Of the 36 patients in this study, 22 (61%) could receive second-line chemotherapy on the basis of the improvement or maintenance of PS during amrubicin monotherapy, and three of these 22 patients surprisingly received cisplatin plus irinotecan, suggesting that the clinical usefulness of amrubicin as first-line chemotherapy for ES-SCLC patients with poor PS. In general, a preservation of PS is indispensable to an effective chemotherapy regimen that results in prolonged patient survival. A further important point is that the number of and effective anti-cancer drugs for the treatment of SCLC is limited compared to those available for NSCLC. Consequently, in addition to amrubicin, platinum-based chemotherapy is the primary treatment regimen available to SCLC patients. Therefore, providing platinum-based chemotherapy to patients without an exacerbation of PS is extremely important during all treatment processes.

The principal severe adverse event associated with amrubicin monotherapy in this study was hematological toxicity in the form of neutropenia and leucopenia.

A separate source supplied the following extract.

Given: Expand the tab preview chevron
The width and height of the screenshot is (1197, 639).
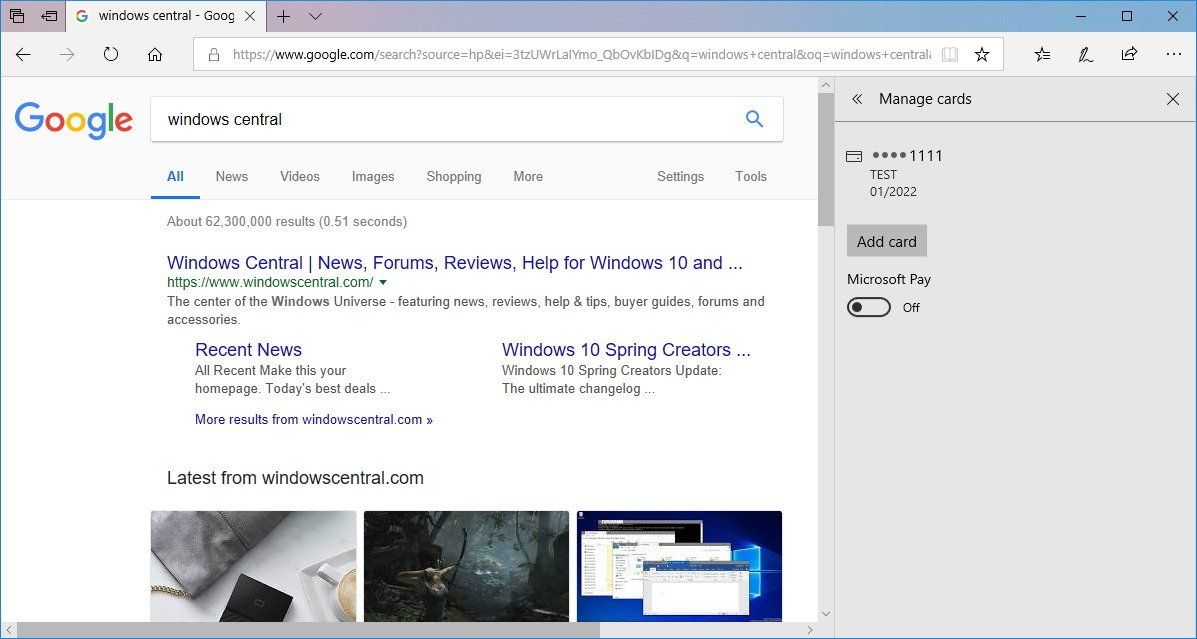Looking at the screenshot, I should pyautogui.click(x=314, y=16).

Non-hematologic adverse events were mild and consistent with historical data [18, 21]. The number of patients requiring dose reduction and a delay in drug administration was few because of appropriate G-CSF support, indicating that the 40 mg/m2 dose of amrubicin was acceptable for elderly or poor-risk patients with ES-SCLC. While five patients required a dose reduction to 35 mg/m2, all patients could perform confirmed partial response. This result is supported by previous reports indicating that amrubicin was efficacious against recurrent ES-SCLC at a dose between 35 mg/m2 and 40 mg/m2 [23, 24]. Furthermore, a previous study reported that leukopenia and neutropenia induced by an amrubicin dose of 45 mg/m2 were severe, with grade 3 to 4 leukopenia occurring in as many as 80% of patients, febrile neutropenia occurring in 34% of elderly SCLC patients, and treatment-related deaths from infection associated with neutropenia occurring in two patients [25]. Another phase II study also revealed a high incidence of amrubicin-induced febrile neutropenia at a dose 45 mg/m2 and concluded that the dose of 45 mg/m2 may not be recommended in pretreated patients with SCLC [26]. In our previously retrospective study, amrubicin at a dose of 35–40 mg/m2 was well tolerated in patients aged >75 years, without treatment-related mortality [18]. Another retrospective study comparing 30 and 40 mg/m2 amrubicin monotherapy between elderly and younger patient groups found no between-group differences in the mean dose and interval of amrubicin administration, and the severity of hematologic toxicity [27]. A previous study summarized seven cases of interstitial lung disease (ILD) induced by amrubicin monotherapy from among a review of 100 cases of SCLC treated with this anti-cancer agent [28]. The incidence rates of ILD were 3% and 33% in patients with or without pre-existing pulmonary fibrosis [28]. Thus, the incidence of drug-induced ILD in our present study (2.8%) was consistent with the data of this previous study.

This study has several limitations. It was performed in a single institute, and accordingly the enrollment of patients in this clinical trial was slow. Although the individuals included in this study were elderly or poor-risk patients, data regarding their quality of life were not evaluated.

In conclusion, amrubicin monotherapy for chemo-naive elderly or poor-risk patients with ES-SCLC resulted in moderate tumor response, PFS, and OS, and acceptable toxicity. The results of this study suggest that amrubicin is a viable option for the treatment of chemo-naive elderly or poor-risk patients with ES-SCLC. Further prospective studies comparing this regimen with carboplatin plus etoposide are warranted.